Yesterday was a half day at my school and we got out at exactly 11:29am. As I dragged my 20lb backpack and exhausted body to the car after the final bell echoed through the white halls, my dad asked me one of the scariest things – “Do you want to go out and have lunch with me?”
I could feel my hands begin to sweat and a wave of intense anxiety crush my lungs, making it difficult to breath. As each breath became heavier and more labored, my flight or fight response began to kick in. I was trapped inside my dad’s car and we were driving. There was no where to run, no where to hide. That meant I had no other option, I had to fight.
And that’s exactly what I did. As I held back tears of fear, I demanded we go home. I told my father I was much to tired to sit and attempt to order something from a restaurant. I told him I just wanted to relax. I told him I wasn’t hungry.

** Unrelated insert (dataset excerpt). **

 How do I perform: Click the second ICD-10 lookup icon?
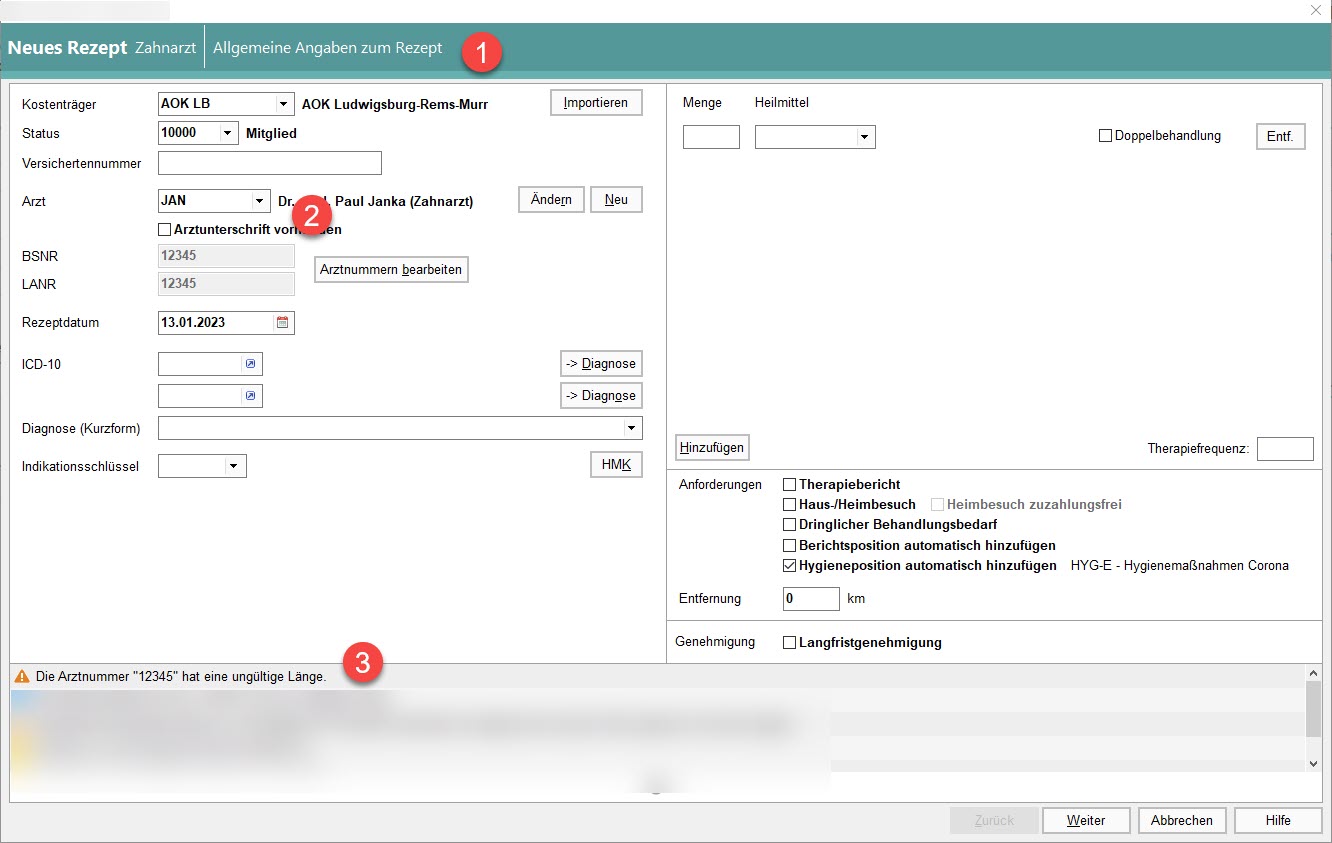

I told him no.
After my 5 minute rant, I looked at my dad and though he was trying to keep a straight face, I could tell he was hiding all the hurt I caused him. By refusing to go out to eat, I rejected my father and accepted my eating disorder. I allowed ED to control my thoughts, my words, and my actions once again! I didn’t even give my logical and healthy side of me a chance. Why did I do that? I know better than that! I should of controlled myself. I should waged war on Ed and beat him to the ground.